The Auto-Blocking Trap
The final antipattern is political, not technical: treating a single signal as grounds for auto-blocking. Velocity flagged a user? Block the card. Off-hours purchase? Block the card. Amount ended in .99? Block the card.
Every rule above has legitimate false positives. Vending operators trigger velocity. Grandmas on vacation trigger off-hours and geography simultaneously. Card tests of $1.00 are indistinguishable from someone actually buying a $1.00 gumball. A transaction failing on three or four signals is almost always fraud. A transaction failing on one is probably just a weird Tuesday.

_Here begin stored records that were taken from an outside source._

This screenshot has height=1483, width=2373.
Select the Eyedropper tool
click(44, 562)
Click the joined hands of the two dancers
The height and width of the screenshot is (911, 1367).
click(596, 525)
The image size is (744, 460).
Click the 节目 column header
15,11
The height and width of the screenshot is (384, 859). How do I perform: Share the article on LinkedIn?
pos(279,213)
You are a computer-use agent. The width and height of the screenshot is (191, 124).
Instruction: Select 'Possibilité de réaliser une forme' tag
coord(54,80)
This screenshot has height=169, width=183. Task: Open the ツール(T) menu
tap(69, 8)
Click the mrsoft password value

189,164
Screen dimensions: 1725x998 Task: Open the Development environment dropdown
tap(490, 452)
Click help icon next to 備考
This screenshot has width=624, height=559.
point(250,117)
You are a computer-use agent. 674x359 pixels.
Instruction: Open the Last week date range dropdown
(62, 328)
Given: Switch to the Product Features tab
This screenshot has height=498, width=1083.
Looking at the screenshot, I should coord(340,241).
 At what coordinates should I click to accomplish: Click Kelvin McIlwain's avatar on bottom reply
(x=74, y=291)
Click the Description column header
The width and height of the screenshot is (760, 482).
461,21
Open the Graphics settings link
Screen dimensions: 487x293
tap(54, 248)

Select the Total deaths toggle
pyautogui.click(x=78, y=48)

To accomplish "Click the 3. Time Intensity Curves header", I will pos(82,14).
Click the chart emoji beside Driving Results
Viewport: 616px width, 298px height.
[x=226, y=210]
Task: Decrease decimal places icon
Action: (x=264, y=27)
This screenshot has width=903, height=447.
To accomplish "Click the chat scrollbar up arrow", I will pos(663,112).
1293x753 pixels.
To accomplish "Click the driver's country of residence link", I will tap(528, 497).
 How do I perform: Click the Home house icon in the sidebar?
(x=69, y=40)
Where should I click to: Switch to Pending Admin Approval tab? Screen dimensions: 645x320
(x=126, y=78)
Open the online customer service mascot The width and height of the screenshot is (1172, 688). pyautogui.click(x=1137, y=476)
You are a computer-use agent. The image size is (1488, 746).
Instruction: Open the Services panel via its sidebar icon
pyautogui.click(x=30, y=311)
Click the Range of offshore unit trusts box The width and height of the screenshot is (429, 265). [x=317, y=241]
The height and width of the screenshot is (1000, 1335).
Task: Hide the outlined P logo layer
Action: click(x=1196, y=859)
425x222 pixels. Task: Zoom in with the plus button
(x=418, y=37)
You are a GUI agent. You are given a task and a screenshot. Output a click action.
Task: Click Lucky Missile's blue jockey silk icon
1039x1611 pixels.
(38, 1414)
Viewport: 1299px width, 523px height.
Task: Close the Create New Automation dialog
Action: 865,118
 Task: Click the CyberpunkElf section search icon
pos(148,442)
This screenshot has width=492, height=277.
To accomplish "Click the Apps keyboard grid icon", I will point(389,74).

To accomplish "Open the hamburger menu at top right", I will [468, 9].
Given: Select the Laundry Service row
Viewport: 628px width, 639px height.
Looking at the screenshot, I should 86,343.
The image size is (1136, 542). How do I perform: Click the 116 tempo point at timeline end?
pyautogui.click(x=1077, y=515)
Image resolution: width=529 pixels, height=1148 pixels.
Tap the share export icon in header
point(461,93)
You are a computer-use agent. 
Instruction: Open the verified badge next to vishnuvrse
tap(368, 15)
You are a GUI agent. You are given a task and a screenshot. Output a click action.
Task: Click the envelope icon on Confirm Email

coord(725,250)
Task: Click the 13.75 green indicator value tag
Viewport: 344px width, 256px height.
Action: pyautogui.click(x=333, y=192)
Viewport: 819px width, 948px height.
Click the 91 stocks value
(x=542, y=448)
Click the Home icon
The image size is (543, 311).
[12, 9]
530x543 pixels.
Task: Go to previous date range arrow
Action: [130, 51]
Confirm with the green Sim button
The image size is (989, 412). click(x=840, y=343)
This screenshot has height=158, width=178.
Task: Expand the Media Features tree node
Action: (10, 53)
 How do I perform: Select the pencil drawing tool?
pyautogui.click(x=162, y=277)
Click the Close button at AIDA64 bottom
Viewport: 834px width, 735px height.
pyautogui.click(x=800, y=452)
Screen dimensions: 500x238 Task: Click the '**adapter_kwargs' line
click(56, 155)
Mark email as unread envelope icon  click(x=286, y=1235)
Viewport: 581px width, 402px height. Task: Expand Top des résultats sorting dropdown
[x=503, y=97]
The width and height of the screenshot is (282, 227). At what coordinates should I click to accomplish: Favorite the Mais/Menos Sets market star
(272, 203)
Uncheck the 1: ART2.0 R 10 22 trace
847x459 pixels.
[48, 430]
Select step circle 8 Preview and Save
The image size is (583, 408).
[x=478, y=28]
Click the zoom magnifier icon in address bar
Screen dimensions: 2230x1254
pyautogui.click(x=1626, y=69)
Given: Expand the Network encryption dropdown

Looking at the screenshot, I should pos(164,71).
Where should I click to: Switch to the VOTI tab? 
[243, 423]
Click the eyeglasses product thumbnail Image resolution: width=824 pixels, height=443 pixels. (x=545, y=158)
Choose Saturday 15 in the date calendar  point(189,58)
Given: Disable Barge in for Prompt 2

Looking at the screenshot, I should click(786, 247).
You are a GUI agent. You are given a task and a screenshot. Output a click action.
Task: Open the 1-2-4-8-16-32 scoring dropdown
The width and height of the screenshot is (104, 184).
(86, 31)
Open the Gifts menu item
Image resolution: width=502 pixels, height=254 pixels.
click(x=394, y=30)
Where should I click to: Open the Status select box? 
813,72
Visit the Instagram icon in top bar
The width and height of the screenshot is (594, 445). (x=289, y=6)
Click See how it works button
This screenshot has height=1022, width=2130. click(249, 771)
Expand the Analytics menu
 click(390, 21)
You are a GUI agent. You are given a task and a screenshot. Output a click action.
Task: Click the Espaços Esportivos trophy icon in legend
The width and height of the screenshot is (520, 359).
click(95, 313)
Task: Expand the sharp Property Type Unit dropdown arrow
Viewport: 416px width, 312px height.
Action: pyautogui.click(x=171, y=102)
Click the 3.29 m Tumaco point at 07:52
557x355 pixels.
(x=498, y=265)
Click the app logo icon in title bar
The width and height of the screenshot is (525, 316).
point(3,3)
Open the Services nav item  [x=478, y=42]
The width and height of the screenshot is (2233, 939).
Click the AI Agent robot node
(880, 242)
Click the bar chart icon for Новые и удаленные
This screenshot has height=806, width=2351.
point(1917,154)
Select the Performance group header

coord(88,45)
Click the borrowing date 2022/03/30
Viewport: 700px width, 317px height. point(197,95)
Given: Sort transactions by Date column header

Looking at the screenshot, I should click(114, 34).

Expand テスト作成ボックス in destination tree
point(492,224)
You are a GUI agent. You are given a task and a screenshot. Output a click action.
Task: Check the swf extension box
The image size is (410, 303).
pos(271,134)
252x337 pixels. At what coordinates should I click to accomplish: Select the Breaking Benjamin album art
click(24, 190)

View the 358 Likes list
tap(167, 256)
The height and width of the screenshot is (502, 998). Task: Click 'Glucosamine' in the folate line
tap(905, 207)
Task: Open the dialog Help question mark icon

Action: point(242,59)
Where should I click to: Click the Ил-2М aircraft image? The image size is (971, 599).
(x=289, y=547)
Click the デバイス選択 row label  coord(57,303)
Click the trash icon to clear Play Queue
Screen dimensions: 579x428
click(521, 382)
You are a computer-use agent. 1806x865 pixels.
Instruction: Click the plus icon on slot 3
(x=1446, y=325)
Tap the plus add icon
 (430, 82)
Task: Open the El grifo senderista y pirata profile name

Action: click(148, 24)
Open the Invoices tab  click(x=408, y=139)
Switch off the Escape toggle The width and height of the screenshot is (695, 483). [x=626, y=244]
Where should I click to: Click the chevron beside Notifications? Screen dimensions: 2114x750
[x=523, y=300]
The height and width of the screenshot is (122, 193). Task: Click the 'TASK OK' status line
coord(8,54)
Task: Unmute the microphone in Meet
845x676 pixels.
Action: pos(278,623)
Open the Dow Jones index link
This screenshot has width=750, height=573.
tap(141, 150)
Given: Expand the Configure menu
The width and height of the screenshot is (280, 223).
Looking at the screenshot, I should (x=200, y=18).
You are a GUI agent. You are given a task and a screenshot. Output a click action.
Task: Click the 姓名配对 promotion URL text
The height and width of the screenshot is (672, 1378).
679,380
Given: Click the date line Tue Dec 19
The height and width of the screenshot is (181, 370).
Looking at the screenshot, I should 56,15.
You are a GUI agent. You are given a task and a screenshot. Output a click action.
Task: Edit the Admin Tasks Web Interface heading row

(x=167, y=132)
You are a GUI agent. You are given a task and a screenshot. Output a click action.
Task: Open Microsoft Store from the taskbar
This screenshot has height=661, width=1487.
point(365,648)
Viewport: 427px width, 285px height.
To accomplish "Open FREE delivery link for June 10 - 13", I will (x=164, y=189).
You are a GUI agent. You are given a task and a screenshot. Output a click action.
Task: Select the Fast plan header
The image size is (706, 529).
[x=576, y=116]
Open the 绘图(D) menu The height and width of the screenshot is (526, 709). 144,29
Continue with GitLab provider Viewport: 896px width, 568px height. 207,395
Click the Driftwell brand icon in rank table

Auto-blocking on a single rule is how you drive customer churn, but it is also how you teach adversaries to game your system. If fraudsters learn that staying under $99.99 avoids a block, they will stay under $99.99. You need composite scoring that pattern 6 enables, where rules feed into a score rather than a binary kill switch. Human review is not a luxury, it is the feedback loop that keeps your thresholds honest.
Compose or Die
Fraud detection SQL lives in a tension between analyst velocity and compute sanity. Window functions and composable filters give you the former, unfiltered multi-year partitions and static thresholds give you the latter, in the worst way possible.
If you are building this from scratch, the sequencing still matters. Start with simple velocity, it surfaces real fraud with minimal infrastructure. But before you build the composable layer, audit your data for sentinel values, baseline your merchants dynamically, instrument your queries for cost, and make sure your blocking logic understands the concept of doubt. A fraud pipeline that catches everything but costs $40K per month to run is a pipeline that finance will shut down, which means you catch nothing.
Most of these patterns still run against batch-loaded tables, so your “real-time” fraud detection is often discovering fraud an hour after it happened. The stolen card is already maxed out. Moving toward real-time data pipelines and CDC patterns that replace batch-oriented SQL antipatterns closes that latency gap, but even then, the SQL underneath still has to be correct. Correctness is the difference between stopping a fraud ring and canceling a grandmother’s prescription refill.